Menzies faced severe congestion in its Heathrow facility as it began its contract for Qatar Airways Cargo in September, a deal signed in March before the world locked down. Planning was done then: Menzies knew its customers, schedules and volumes, and knew it could maximise capacity at its facility.
“It was a very good fit,” said Mr Fordree. “Then came June, July and August.
“Volumes dropped dramatically overnight, then started to come back a little bit. And our new customer [Qatar] saw volumes start to increase as it carried on flying nearly its entire schedule.
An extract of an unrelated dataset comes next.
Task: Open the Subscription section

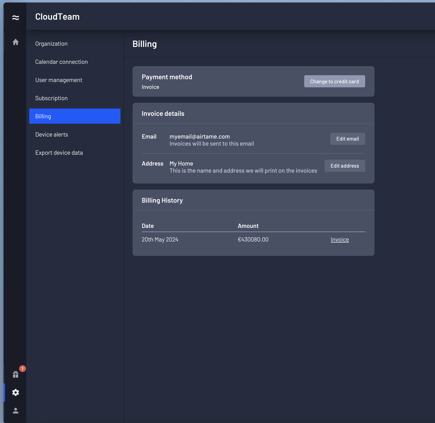Action: click(51, 98)
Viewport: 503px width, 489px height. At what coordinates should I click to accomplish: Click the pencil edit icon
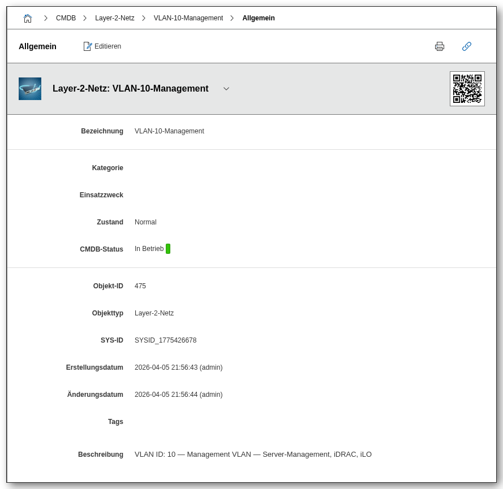pos(88,46)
So there was an increase in its tonnage at the same time as a decrease in existing customer tonnage – it ended up at the same volumes, so it was still a good fit.
“Then, just two to three weeks before Qatar joined us, our existing customers gave an update – they were going to start flying again.
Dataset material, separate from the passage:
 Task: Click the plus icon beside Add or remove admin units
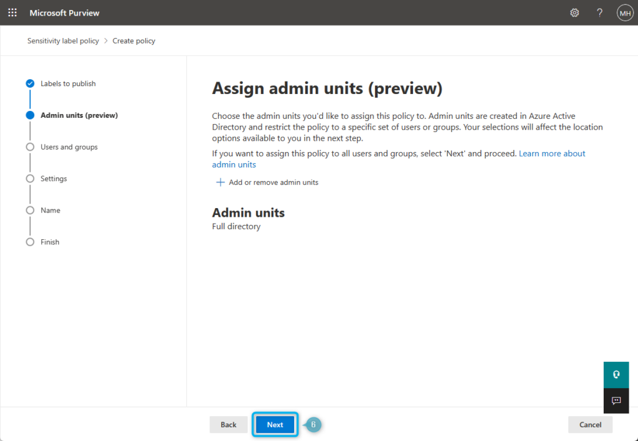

“They added that there was a second piece of good news – they were upgrading the aircraft they had been using, so it would have a higher payload. Then, they said, even better news – there were no passengers, so the payload was even higher.”
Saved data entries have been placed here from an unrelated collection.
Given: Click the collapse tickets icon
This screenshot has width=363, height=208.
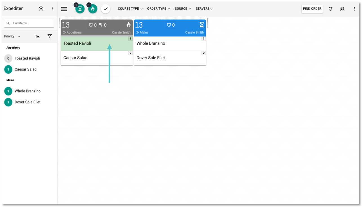Looking at the screenshot, I should 342,9.
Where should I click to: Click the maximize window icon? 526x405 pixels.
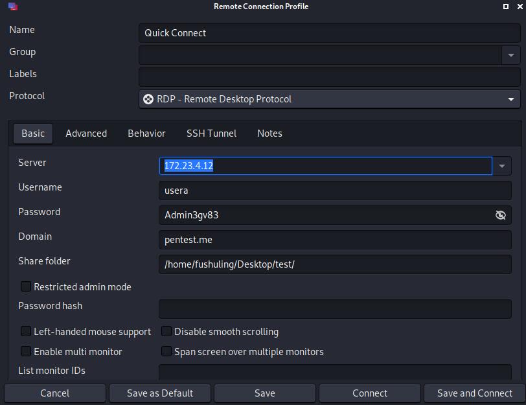[x=506, y=6]
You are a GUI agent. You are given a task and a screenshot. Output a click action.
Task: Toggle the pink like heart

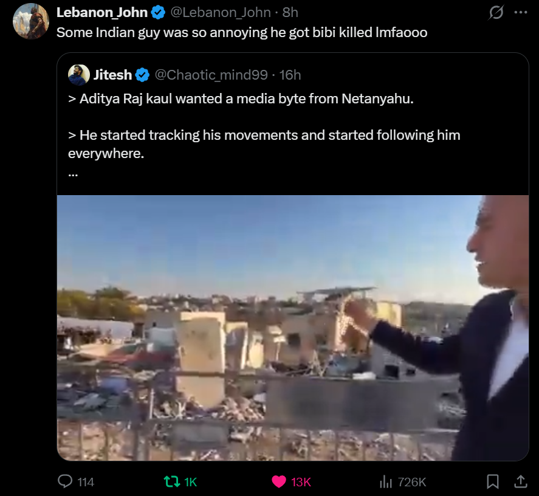tap(279, 481)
The additional volumes took Menzies to 30-40% above the capacity of its warehouse, and included “enormous peaks”.
“The puzzle pieces were far too big for our jigsaw, and it pushed us into congestion,” he explained.
Menzies ended up moving nearly 50% of its business to a partner at Heathrow, brought back all furloughed and working-from-home labour and brought in the senior management team.
Now, Mr Fordree hopes that by being transparent some of the problems could be averted in future.
“What did we learn? It’s extremely challenging at the moment for cargo handlers – and everyone – when you don’t know what volumes are going to look like from week to week, or month to month.”
He said he expected the near term to be more of the same.
“I think there will be peaks in certain markets on certain carriers at certain times – so we have to be more flexible.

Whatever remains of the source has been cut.